Arusha — THE sheer commitment of upholding freedom of expression and safety of journalists exhibited by East African Community (EAC) partner states has impressed the East African Court of Justice (EACJ).
The Court’s President Justice Nestor Kayobera said here on Monday that it was encouraging to see partner states fully embracing the two virtues, which are also a prerequisite of development.
Justice Kayobera, who was fielding questions from journalists on the sidelines of a week-long training of judiciary actors on freedom of expression and safety of journalists, admitted that EAC member states have come a long way in achieving such a feat, noting that some of the member states blatantly violated the two in the recent past.
“It is really encouraging to see some of our partner states taking a lead role in upholding freedom of expression and safety of journalists mindful that Media freedom is in fact essential for the protection of all other human rights,” explained the EACJ president.
Justice Kayobera was quick to point out the number of cases related to the violation of freedom of expression and safety of journalists, filed at the Arusha based court as testament of how EAC partner states are eager to embrace the two virtues.

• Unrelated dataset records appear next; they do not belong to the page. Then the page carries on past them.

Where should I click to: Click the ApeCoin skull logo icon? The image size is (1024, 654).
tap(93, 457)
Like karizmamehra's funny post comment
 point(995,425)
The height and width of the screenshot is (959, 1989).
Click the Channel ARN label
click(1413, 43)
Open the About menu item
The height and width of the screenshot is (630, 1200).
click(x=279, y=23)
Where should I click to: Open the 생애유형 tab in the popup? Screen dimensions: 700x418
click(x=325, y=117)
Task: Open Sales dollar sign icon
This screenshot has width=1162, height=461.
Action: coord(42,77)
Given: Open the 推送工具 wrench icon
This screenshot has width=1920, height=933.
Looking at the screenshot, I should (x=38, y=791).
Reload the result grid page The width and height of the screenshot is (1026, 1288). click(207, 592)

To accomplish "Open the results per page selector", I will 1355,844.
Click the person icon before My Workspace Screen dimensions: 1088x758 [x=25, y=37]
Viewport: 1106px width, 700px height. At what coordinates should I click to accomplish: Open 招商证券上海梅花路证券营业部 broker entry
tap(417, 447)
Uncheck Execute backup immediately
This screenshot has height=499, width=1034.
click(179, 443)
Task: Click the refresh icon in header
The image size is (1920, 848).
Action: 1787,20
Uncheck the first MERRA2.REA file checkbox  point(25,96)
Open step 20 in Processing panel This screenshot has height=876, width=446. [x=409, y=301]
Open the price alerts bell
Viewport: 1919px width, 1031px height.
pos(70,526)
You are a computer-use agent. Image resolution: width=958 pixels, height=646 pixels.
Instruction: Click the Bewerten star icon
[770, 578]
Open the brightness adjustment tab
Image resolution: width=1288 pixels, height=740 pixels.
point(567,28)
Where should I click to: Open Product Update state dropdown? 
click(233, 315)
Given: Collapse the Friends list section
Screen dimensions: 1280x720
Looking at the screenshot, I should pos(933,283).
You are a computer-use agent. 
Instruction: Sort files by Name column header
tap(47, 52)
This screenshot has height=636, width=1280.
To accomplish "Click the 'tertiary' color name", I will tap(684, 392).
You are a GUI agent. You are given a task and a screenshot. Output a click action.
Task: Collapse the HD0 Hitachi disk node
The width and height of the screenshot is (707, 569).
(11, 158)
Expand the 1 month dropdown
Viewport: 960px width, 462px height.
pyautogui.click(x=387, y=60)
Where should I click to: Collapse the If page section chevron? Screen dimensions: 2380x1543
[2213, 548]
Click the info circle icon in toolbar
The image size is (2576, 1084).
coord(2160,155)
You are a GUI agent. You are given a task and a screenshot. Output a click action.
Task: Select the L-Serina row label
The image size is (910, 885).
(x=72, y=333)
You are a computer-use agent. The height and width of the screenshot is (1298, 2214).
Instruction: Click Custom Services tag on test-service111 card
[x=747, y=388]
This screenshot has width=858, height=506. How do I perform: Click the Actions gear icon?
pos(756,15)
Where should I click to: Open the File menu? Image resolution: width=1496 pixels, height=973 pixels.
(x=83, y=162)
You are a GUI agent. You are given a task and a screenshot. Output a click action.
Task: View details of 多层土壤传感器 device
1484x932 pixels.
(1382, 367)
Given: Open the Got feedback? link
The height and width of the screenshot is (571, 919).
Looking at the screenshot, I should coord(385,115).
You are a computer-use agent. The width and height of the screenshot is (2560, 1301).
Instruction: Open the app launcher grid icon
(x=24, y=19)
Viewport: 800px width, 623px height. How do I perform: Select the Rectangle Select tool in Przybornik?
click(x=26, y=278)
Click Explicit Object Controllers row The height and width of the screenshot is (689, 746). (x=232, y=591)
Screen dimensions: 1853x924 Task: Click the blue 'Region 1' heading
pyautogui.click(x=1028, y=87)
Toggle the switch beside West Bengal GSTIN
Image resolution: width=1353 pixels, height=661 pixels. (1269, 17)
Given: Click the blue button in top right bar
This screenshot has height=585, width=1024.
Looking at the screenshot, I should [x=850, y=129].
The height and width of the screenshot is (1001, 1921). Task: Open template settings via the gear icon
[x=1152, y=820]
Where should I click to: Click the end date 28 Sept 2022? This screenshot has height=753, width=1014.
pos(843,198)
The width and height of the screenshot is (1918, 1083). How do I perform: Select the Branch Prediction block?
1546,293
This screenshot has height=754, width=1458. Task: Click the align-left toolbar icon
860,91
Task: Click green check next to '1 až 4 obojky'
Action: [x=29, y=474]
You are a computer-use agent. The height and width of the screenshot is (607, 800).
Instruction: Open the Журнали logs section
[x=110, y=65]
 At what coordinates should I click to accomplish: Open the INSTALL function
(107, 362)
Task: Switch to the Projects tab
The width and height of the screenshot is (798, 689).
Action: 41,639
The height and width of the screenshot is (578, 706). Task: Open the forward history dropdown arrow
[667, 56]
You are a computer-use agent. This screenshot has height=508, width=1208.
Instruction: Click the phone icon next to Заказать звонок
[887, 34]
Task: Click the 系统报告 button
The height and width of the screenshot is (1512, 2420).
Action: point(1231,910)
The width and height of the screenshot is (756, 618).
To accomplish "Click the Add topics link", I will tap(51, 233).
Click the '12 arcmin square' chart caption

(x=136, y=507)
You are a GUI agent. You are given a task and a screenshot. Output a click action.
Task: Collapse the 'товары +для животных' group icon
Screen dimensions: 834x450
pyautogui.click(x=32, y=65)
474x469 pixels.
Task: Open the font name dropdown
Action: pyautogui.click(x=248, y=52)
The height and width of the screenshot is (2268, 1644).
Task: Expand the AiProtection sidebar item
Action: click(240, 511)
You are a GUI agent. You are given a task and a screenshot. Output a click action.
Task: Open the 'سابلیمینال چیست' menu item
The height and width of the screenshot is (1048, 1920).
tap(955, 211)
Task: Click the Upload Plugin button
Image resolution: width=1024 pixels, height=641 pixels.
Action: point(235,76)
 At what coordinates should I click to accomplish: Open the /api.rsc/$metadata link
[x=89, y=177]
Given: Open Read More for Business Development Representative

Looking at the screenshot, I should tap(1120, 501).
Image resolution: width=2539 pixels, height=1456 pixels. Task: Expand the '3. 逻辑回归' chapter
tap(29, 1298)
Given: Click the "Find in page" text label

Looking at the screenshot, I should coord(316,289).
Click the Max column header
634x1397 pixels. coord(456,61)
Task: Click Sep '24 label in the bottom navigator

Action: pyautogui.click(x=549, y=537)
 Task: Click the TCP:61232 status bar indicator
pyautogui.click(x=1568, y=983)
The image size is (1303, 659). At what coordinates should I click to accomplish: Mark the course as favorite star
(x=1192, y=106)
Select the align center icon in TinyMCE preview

According to Justice Kayobera, Burundi Journalists Union (BJU) had in the recent past lodged a petition before the regional court asking judges to order an immediate repeal of 42 articles in the law, which they said were inimical to democracy and freedom of expression.
“The court duly ruled that sections of Burundi’s Press Law of 2013 violate democratic principles and should be repealed and it was rewarding to see the Burundi government amend such oppressive provisions and this court has shown that the rights of journalists must be protected,” he said.
Early this year, Information, Communications and Information Technology Minister Nape Nnauye, said the government was willing to amend the Media Services Act (MSA) of 2016, as part of its efforts to uphold the welfare of journalists and the media industry at large.
The move, according to the government, is to provide a conducive working environment for journalists, through which their freedom and rights will be promoted and protected.
United Nations Educational, Scientific and Cultural Organisation (UNESCO) Senior Project Officer in charge of Freedom of Expression and Safety of Journalist section, Mehdi Benchelah on his part argued that attaining the two was no mean feat among many countries in the world as Media practitioners continue being on the receiving end of repressive laws.
“This is a huge issue which not only affects journalists, but also deprives a population of the right to access critical and relevant information,” explained the UNESCO official.
The former journalist said the UN agency continues working closely with the judiciary as the latter enjoys a certain level of independence in raising awareness about their critical role of upholding human rights.
Mid this year, EACJ signed a Memorandum of Understanding with UNESCO to collaborate in various programmes on promoting freedom of expression, access to information and rule of law within the East African Community.